We can declare the character encoding in an INDIVIDUAL CSS file by codes below:
@charset "UTF-8";
My question is:
How to declare character encoding in an INDIVIDUAL JS file?
If I send a JS file to my friend, I hope he (she) can understand this JS file's character encoding from codes themselves when he (she) starts to browse or edit this JS file.
Thank you!
You can't. You can, however, define it in the script
tag that brings the file into the page, using the charset
attribute. This must match the charset
, if any, in the Content-Type
that you serve the file with. Quoting:
The charset
attribute gives the character encoding of the external script resource. The attribute must not be specified if the src
attribute is not present. If the attribute is set, its value must be a valid character encoding name, must be an ASCII case-insensitive match for the preferred MIME name for that encoding, and must match the encoding given in the charset
parameter of the Content-Type metadata of the external file, if any. [IANACHARSET]
Re your edit:
If I send a JS file to my friend, I hope he (she) can understand this JS file's character encoding from codes themselves when he (she) starts to browser or edit this JS file.

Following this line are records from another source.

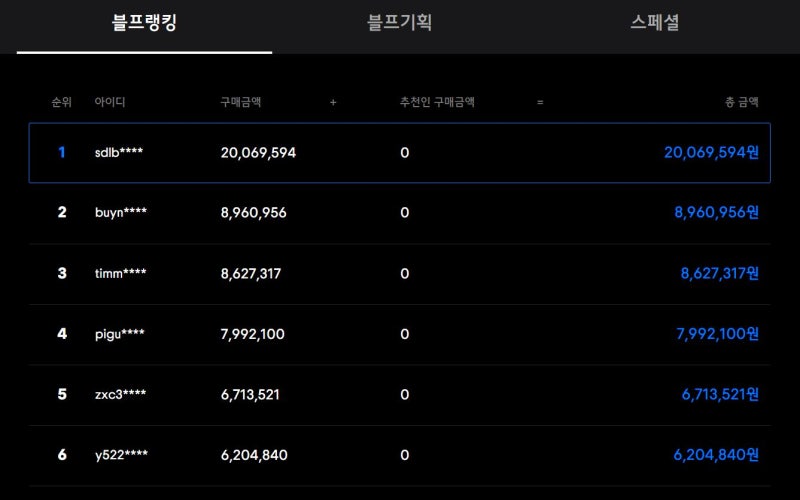Click user ID buyn****
Screen dimensions: 800x500
[x=121, y=212]
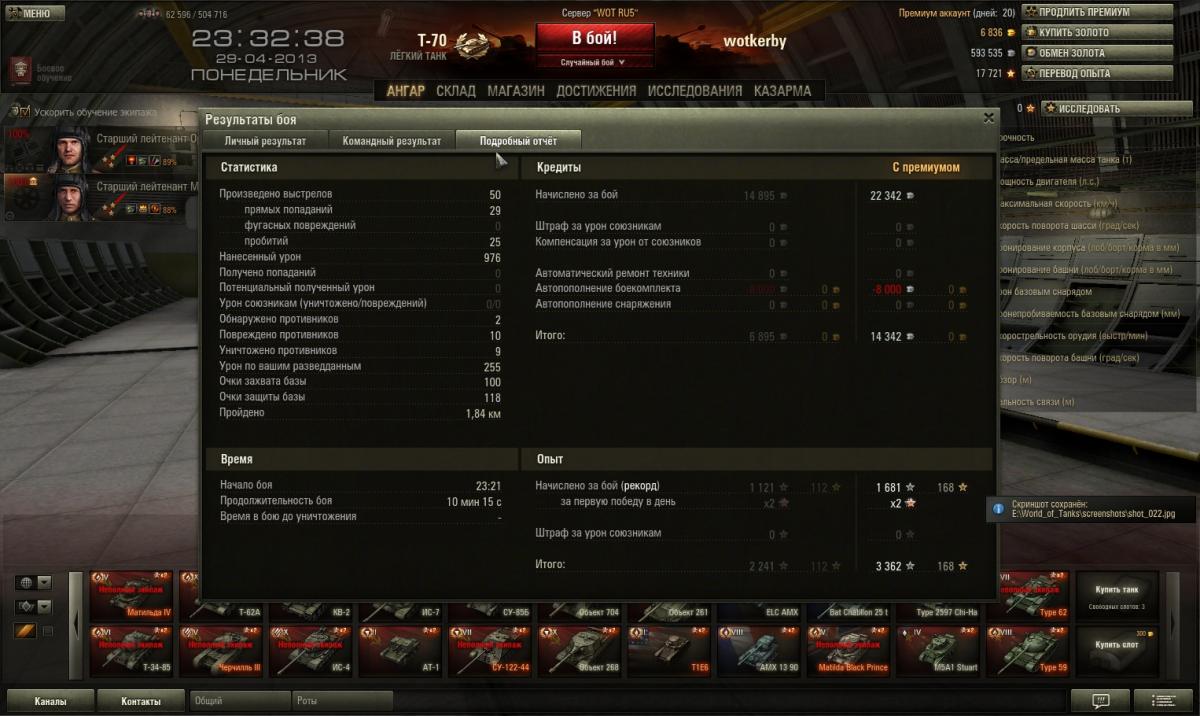Open the Случайный бой battle type dropdown
The height and width of the screenshot is (716, 1200).
[594, 62]
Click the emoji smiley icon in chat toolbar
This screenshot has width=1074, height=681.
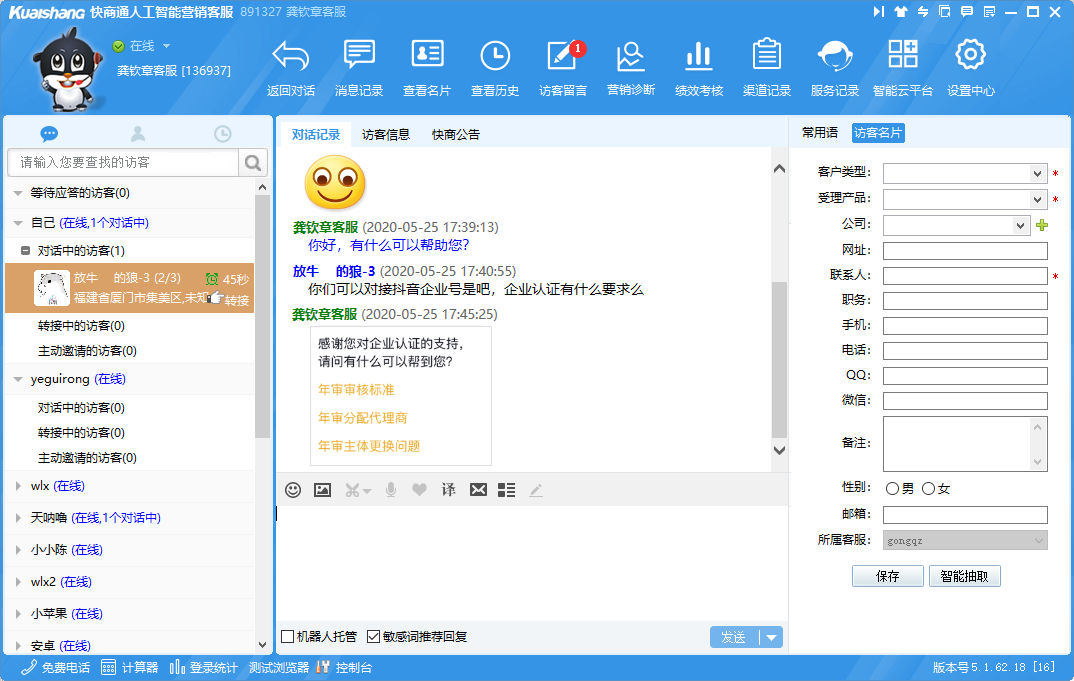[293, 490]
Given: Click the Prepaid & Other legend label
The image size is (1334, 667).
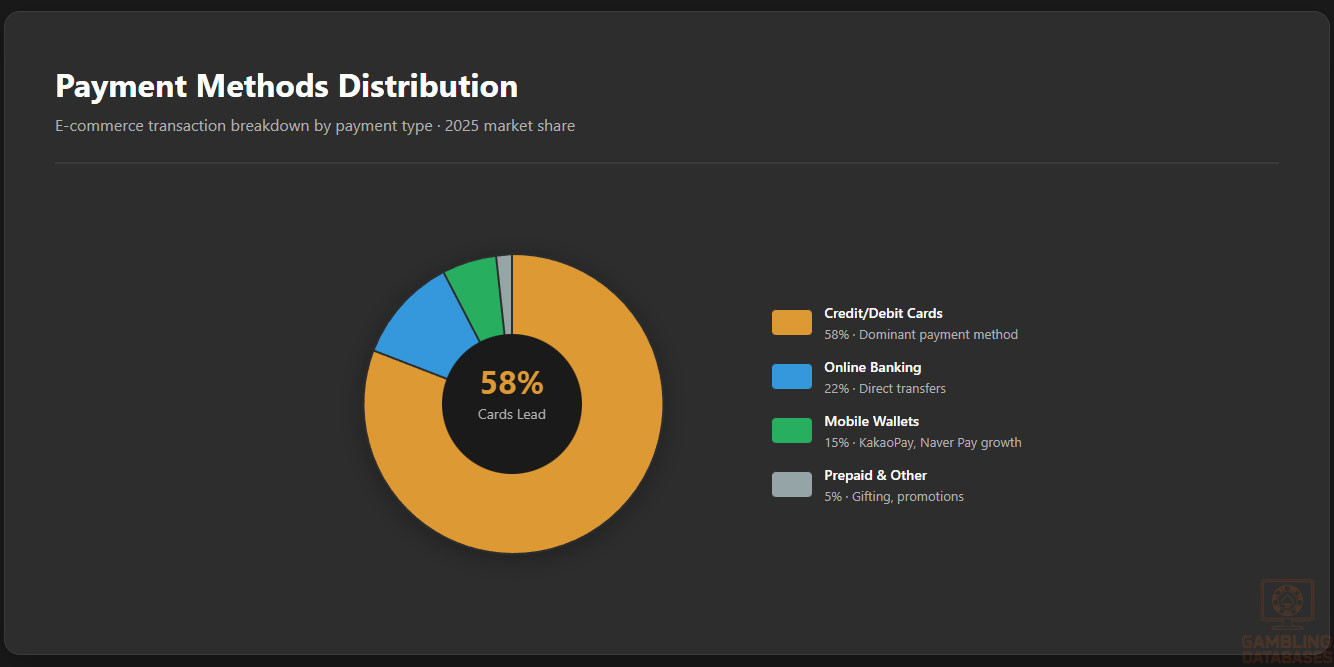Looking at the screenshot, I should click(875, 475).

For that, you'll pretty much just have to tell him/her. If the file is in UTF-8 or Windows-1252 or ISO 8859-1, unfortunately there's no in-file indicator of the encoding available, so I'd include a comment at the beginning along the lines of:
// Encoding: UTF-8
If you're using UTF-16 or UTF-32, though, you should be able to tell your editor to use a BOM, which other editors should see and understand (if they're Unicode-aware editors). This would typically only apply if you were writing your comments in a text (language) requiring lots of multi-byte characters, and if you have a high ratio of comments to code (since the code is written with western text), although of course you're welcome to use any encoding you like. It's just that if the ratio of comments to code is low, you're probably better off sticking with UTF-8 even if the comments are in a text requiring lots of four-byte characters, because the code will only require one byte per character. (Whereas in UTF-16, you might have more two-byte instead of four-byte characters in your comments, but the code would always require two bytes per character; and in UTF-32, four bytes per character. So on the whole the file may well be larger even though the comments take less space. But here I'm probably telling you things you already know far better than I, if I'm guessing correctly about your reasons for the question.)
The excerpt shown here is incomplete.